Extracted data entries:
+ + + + + + +

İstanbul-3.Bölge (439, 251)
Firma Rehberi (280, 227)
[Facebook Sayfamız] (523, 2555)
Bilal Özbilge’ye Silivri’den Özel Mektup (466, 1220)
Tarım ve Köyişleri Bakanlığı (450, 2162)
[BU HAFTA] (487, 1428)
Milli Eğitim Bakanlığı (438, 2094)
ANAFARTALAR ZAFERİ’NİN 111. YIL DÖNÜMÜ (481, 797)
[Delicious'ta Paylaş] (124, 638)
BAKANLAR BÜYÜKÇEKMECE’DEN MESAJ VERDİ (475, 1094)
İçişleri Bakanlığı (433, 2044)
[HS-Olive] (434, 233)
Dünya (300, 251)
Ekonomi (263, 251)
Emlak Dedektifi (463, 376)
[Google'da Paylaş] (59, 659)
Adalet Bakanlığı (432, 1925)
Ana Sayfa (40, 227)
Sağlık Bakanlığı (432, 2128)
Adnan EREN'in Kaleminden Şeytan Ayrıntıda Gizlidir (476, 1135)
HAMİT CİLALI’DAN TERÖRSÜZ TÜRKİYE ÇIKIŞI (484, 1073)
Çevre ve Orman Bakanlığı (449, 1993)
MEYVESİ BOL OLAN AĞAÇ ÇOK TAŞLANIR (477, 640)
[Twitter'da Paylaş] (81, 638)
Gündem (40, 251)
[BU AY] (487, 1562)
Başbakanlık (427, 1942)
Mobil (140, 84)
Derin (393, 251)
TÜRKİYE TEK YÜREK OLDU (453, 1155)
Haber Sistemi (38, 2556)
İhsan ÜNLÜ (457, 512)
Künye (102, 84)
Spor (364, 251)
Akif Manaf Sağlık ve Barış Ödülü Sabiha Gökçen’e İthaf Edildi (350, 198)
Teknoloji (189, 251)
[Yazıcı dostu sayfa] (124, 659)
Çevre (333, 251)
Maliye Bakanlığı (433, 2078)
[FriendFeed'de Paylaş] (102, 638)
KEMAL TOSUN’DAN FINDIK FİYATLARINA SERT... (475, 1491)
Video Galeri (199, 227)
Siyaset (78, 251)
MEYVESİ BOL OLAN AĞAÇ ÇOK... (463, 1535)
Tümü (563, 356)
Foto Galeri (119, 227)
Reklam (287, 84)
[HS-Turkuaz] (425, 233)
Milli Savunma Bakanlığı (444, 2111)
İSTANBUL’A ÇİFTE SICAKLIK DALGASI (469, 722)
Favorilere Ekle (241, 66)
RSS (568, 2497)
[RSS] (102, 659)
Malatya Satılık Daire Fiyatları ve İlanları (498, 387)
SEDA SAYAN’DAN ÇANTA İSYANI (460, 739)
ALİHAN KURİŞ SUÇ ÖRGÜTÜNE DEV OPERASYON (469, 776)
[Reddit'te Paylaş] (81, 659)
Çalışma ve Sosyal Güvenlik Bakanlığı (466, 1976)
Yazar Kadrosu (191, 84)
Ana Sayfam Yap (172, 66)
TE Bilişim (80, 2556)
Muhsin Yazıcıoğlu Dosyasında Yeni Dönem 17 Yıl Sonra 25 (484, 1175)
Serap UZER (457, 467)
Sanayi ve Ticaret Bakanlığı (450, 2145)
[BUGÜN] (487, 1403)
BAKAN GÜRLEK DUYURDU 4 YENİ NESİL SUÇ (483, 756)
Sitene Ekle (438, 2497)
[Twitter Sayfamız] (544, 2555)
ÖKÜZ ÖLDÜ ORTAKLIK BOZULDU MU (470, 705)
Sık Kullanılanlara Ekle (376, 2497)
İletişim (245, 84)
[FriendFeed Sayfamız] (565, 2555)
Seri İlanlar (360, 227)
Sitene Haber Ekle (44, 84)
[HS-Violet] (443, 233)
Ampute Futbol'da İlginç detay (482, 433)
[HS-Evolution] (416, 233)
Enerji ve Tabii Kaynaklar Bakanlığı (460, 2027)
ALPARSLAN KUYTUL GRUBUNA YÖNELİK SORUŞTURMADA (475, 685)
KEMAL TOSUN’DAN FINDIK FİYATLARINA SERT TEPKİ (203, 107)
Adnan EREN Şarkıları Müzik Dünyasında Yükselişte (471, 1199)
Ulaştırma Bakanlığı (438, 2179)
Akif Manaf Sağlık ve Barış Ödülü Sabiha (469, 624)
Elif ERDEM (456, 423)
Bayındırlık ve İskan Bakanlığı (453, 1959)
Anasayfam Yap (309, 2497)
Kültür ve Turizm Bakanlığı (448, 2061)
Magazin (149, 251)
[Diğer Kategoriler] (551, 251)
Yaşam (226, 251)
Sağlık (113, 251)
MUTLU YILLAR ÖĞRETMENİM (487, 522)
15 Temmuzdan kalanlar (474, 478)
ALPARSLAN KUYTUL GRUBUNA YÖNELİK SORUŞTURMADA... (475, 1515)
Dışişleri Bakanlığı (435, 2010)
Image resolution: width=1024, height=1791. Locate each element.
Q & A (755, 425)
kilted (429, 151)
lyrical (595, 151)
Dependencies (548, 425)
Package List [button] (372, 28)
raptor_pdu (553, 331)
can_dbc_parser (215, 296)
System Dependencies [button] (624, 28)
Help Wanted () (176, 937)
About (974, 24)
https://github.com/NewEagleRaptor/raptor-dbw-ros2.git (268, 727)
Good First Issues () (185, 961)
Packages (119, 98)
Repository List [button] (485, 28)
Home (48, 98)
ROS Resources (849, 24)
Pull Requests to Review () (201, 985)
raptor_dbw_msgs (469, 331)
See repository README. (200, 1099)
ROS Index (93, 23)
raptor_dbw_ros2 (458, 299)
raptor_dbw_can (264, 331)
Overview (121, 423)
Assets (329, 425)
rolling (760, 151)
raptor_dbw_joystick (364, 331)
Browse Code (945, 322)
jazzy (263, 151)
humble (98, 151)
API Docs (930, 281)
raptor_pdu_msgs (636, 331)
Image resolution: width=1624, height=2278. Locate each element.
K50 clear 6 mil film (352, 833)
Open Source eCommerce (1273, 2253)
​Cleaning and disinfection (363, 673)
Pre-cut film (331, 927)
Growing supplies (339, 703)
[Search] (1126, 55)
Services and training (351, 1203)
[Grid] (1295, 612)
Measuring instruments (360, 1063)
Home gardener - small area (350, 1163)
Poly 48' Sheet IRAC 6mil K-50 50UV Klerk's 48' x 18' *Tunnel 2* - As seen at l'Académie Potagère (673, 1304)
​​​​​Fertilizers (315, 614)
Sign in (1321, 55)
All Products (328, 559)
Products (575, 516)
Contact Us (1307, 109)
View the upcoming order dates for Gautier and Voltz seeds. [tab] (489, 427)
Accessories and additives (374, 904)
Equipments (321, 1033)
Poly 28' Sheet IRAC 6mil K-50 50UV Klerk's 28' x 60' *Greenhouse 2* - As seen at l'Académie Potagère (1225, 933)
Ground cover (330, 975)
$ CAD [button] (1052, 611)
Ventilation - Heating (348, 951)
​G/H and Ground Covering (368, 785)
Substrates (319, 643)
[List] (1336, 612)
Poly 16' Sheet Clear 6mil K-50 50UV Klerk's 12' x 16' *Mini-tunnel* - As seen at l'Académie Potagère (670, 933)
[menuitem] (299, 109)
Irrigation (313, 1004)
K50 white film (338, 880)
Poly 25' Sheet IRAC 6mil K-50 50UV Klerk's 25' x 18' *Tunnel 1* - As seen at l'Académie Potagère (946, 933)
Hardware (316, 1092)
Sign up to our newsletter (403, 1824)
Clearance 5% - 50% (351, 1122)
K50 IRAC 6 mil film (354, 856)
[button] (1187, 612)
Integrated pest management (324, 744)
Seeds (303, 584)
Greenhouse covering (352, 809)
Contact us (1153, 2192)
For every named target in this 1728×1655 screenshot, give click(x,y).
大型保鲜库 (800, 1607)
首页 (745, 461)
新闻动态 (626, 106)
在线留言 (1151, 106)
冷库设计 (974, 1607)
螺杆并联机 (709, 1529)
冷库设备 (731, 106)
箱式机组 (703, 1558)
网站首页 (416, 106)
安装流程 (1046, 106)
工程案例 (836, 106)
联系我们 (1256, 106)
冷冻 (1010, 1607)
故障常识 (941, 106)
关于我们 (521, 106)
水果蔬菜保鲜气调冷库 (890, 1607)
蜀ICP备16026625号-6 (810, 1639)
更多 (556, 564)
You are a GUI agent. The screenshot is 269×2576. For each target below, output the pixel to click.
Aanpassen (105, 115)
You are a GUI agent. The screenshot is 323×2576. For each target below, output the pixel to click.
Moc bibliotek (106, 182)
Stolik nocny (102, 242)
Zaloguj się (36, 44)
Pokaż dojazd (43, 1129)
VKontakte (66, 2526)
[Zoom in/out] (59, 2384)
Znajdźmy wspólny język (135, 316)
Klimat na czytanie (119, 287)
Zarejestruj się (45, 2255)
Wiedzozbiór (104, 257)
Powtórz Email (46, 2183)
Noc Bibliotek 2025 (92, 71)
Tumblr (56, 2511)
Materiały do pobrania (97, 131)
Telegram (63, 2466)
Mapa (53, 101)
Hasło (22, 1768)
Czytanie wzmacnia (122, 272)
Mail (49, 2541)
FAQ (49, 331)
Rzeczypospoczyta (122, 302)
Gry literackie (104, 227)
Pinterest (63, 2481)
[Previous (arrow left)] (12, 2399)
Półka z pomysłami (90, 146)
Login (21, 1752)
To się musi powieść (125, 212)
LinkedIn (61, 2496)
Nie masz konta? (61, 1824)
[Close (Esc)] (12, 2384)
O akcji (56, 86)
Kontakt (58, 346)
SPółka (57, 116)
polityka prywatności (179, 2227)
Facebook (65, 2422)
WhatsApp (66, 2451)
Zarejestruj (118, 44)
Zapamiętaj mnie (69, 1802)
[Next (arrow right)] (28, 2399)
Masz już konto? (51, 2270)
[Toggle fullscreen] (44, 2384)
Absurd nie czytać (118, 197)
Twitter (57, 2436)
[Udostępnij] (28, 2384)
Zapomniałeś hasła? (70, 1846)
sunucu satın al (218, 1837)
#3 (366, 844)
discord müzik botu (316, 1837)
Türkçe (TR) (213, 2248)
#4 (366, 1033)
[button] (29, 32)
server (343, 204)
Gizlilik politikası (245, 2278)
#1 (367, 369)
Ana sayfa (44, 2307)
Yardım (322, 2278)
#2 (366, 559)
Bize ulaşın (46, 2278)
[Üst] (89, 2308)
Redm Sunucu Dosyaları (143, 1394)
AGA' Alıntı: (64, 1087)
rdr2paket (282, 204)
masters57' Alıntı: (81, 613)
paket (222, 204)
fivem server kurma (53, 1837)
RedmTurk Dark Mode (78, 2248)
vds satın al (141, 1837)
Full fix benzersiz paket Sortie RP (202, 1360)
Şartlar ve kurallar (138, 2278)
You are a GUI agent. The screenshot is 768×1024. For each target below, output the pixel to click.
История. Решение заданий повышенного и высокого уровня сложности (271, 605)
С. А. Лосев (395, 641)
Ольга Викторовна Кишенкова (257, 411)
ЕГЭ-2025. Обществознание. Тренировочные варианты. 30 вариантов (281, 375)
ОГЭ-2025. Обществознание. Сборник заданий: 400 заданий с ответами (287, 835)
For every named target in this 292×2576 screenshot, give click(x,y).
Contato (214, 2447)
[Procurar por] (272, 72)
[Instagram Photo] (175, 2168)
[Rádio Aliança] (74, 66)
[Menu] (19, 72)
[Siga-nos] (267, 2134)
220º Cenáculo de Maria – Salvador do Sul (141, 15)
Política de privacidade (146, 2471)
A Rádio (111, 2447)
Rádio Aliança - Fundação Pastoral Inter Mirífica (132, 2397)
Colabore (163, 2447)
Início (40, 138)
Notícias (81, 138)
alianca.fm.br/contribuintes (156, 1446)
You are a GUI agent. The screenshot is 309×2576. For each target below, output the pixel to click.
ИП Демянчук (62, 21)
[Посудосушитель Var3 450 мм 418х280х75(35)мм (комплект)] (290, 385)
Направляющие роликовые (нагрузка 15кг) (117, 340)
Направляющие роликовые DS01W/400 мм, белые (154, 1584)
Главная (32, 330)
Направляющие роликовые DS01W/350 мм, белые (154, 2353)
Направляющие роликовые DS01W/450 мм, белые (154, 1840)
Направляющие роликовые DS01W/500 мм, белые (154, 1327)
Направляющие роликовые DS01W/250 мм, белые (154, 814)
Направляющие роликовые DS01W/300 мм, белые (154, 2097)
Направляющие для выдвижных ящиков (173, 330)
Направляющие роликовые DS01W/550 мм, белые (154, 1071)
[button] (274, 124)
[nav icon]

+ + + + + + +

Exercise description: From the data above, output only the lines between the line containing "Greenhouse covering (352, 809)" and the line containing "[Toggle fullscreen] (44, 2384)", inclusive, exactly as written.

Exercise answer:
Greenhouse covering (352, 809)
Contact us (1153, 2192)
For every named target in this 1728×1655 screenshot, give click(x,y).
大型保鲜库 (800, 1607)
首页 (745, 461)
新闻动态 (626, 106)
在线留言 (1151, 106)
冷库设计 (974, 1607)
螺杆并联机 (709, 1529)
冷库设备 (731, 106)
箱式机组 (703, 1558)
网站首页 (416, 106)
安装流程 (1046, 106)
工程案例 (836, 106)
联系我们 (1256, 106)
冷冻 (1010, 1607)
故障常识 (941, 106)
关于我们 (521, 106)
水果蔬菜保鲜气调冷库 (890, 1607)
蜀ICP备16026625号-6 (810, 1639)
更多 (556, 564)
You are a GUI agent. The screenshot is 269×2576. For each target below, output the pixel to click.
Aanpassen (105, 115)
You are a GUI agent. The screenshot is 323×2576. For each target below, output the pixel to click.
Moc bibliotek (106, 182)
Stolik nocny (102, 242)
Zaloguj się (36, 44)
Pokaż dojazd (43, 1129)
VKontakte (66, 2526)
[Zoom in/out] (59, 2384)
Znajdźmy wspólny język (135, 316)
Klimat na czytanie (119, 287)
Zarejestruj się (45, 2255)
Wiedzozbiór (104, 257)
Powtórz Email (46, 2183)
Noc Bibliotek 2025 (92, 71)
Tumblr (56, 2511)
Materiały do pobrania (97, 131)
Telegram (63, 2466)
Mapa (53, 101)
Hasło (22, 1768)
Czytanie wzmacnia (122, 272)
Mail (49, 2541)
FAQ (49, 331)
Rzeczypospoczyta (122, 302)
Gry literackie (104, 227)
Pinterest (63, 2481)
[Previous (arrow left)] (12, 2399)
Półka z pomysłami (90, 146)
Login (21, 1752)
To się musi powieść (125, 212)
LinkedIn (61, 2496)
Nie masz konta? (61, 1824)
[Close (Esc)] (12, 2384)
O akcji (56, 86)
Kontakt (58, 346)
SPółka (57, 116)
polityka prywatności (179, 2227)
Facebook (65, 2422)
WhatsApp (66, 2451)
Zarejestruj (118, 44)
Zapamiętaj mnie (69, 1802)
[Next (arrow right)] (28, 2399)
Masz już konto? (51, 2270)
[Toggle fullscreen] (44, 2384)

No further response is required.